AES232 Efek Samping
leoamurist
Thursday April 21 2022, 4:45 PM
AES232 Efek Samping

Sepertinya memang betul kalau kita begitu mengagungkan efek samping, sudah tiga dekade terakhir ini. Memang mungkin pada awalnya kita hanya berusaha memberikan yang terbaik, yang kemudian berkonsekuensi kita mendapatkan yang terbaik. Semenjak saat itulah, kita mengutamakan mendapatkan daripada memberikan.

Beberapa efek samping yang begitu kita inginkan, agungkan, dapatkan, paling tidak mendapatkan pengakuan akan terpenuhinya efek samping itu. Antara lain adalah kebersamaan, kekompakan, pemahaman, dan perubahan.
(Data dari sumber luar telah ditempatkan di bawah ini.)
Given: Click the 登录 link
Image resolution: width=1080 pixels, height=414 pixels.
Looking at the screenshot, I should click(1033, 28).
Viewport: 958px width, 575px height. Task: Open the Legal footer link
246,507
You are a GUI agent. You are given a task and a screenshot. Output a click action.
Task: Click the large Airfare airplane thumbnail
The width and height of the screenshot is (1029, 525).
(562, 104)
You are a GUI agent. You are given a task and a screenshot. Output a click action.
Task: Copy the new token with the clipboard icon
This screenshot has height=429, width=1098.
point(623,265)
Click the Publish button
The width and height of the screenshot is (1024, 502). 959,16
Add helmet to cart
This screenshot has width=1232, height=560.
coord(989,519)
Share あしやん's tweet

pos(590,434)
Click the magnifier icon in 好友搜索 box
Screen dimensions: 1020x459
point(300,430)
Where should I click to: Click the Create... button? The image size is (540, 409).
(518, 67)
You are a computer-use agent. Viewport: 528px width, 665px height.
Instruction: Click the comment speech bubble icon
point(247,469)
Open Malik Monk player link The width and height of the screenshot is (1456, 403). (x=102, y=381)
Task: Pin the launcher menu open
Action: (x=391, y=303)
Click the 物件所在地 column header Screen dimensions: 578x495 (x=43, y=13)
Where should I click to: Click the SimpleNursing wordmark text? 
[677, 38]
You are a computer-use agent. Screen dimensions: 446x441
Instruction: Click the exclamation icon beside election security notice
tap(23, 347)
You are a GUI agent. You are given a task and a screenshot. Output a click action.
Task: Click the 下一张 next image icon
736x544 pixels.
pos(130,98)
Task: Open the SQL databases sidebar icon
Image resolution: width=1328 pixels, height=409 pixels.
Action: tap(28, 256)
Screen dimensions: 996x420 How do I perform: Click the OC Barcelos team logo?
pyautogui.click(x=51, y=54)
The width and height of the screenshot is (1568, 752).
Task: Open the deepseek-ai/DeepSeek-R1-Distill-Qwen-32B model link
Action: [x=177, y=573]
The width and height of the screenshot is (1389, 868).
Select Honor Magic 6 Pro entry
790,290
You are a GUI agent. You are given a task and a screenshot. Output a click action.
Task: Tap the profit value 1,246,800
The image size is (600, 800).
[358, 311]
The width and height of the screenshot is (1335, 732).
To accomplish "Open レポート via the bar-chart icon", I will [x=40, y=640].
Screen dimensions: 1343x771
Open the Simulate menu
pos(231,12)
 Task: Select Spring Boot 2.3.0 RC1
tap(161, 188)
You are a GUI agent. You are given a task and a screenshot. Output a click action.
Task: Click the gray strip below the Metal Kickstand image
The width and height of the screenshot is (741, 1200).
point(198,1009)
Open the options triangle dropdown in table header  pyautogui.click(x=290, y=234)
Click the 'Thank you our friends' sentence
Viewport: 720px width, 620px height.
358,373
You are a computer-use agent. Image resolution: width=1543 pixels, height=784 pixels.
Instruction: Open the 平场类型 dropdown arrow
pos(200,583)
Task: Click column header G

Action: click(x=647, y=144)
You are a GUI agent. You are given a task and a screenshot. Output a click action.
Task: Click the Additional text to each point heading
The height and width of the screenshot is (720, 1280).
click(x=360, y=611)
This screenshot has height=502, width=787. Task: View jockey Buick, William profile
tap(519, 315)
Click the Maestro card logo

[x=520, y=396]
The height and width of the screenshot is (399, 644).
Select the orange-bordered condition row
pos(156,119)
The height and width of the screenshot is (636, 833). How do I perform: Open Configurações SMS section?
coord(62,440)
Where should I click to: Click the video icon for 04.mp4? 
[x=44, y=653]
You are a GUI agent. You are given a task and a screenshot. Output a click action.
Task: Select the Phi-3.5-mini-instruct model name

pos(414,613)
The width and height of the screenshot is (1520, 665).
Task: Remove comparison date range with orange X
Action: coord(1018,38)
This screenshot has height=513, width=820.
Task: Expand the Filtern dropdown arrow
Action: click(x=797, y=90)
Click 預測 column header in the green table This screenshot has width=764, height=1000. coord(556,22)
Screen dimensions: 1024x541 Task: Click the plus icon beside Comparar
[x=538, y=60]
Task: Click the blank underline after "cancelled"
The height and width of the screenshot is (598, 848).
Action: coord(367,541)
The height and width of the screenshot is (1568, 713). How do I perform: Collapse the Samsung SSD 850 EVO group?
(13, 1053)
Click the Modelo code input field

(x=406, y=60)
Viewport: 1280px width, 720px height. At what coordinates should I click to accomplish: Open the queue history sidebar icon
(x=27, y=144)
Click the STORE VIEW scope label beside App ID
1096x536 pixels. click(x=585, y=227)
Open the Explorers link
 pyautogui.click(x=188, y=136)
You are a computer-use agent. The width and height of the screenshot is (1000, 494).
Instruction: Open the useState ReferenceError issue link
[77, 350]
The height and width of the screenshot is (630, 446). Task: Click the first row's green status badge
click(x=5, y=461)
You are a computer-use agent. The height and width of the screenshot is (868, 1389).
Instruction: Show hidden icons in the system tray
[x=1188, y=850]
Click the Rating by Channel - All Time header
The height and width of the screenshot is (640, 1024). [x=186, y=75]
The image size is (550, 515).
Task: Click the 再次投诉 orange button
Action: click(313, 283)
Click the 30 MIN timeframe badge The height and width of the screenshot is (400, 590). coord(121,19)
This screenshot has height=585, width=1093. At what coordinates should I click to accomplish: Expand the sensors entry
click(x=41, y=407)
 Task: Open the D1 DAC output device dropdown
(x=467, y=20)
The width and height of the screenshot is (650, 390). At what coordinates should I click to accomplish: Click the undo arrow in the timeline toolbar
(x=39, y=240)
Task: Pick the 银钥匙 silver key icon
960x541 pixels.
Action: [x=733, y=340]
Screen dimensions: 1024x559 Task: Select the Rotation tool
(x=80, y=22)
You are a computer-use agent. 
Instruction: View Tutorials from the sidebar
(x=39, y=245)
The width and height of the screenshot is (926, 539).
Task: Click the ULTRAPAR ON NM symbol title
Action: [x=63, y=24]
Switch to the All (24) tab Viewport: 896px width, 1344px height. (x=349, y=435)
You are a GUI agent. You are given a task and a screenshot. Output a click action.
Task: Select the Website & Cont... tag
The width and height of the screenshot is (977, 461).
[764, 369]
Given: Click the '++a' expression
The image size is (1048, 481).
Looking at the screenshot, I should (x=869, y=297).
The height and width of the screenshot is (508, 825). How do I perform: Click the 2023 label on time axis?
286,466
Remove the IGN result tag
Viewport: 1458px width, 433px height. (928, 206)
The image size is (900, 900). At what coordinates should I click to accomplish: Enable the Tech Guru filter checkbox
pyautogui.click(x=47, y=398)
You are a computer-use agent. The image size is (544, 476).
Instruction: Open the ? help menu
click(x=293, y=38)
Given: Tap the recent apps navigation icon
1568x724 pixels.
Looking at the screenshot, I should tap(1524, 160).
Kebersamaan adalah efek samping. Sifatnya adalah outcome bukan output. Kalau mengutamakan kebersamaan sebagai hasil akhir atau produk, berarti usaha yang dilakukan adalah untuk membersamakan. Prinsip kebersamaan bukan kesamaan pun terlanggar oleh tindakan, mengada-adakan kegiatan sambil menuntut semua merasakan hal yang sama.

Mengembalikan status kebersamaan kepada esensinya sebagai efek samping, maka hasil usaha yang perlu diupayakan adalah produk kesepakatan bersama. Misalnya, warung bersama, pos ronda komunitas, perpustakaan orang tua, dll. Sehingga energi terfokus memberikan yang terbaik untuk mewujudkan produk itu, kebersamaan lahir orientasi bersama.

Kalau soal kekompakan, iya itu pun efek samping. Kalau semua orang yang menganut orientasi yang sama itu, misalnya mendirikan warung kolektif, memberikan waktu dan fokus usaha atau barang tertentu secara total. Walaupun tidak seratus persen, hanya 5% saja. Totalitas di 5% itu saja. Dua puluh orang yang seperti itu sudah kompak berkarya 100%.

Pemahaman adalah efek samping dari totalitas lima persen tadi. Dalam mendirikan warung kolektif, misalkan yang bisa kita lakukan hanyalah membersihkan lantai dan jendela area warung setiap pagi selama sepuluh menit. Totalitas saja melakukan itu, bahkan ketika warung sudah beromzet milyaran pun terus lakukan.

Kita menjadi paham, kenapa orang senang membeli donat di waktu senggang sebelum jam makan siang. Pemahaman yang dari menghadiri kenyataan, bukan dari katanya katanya temennya temen yang kenalannya menerbitkan jurnal ilmiah mengapa orang senang membeli donat di waktu senggang sebelum jam makan siang.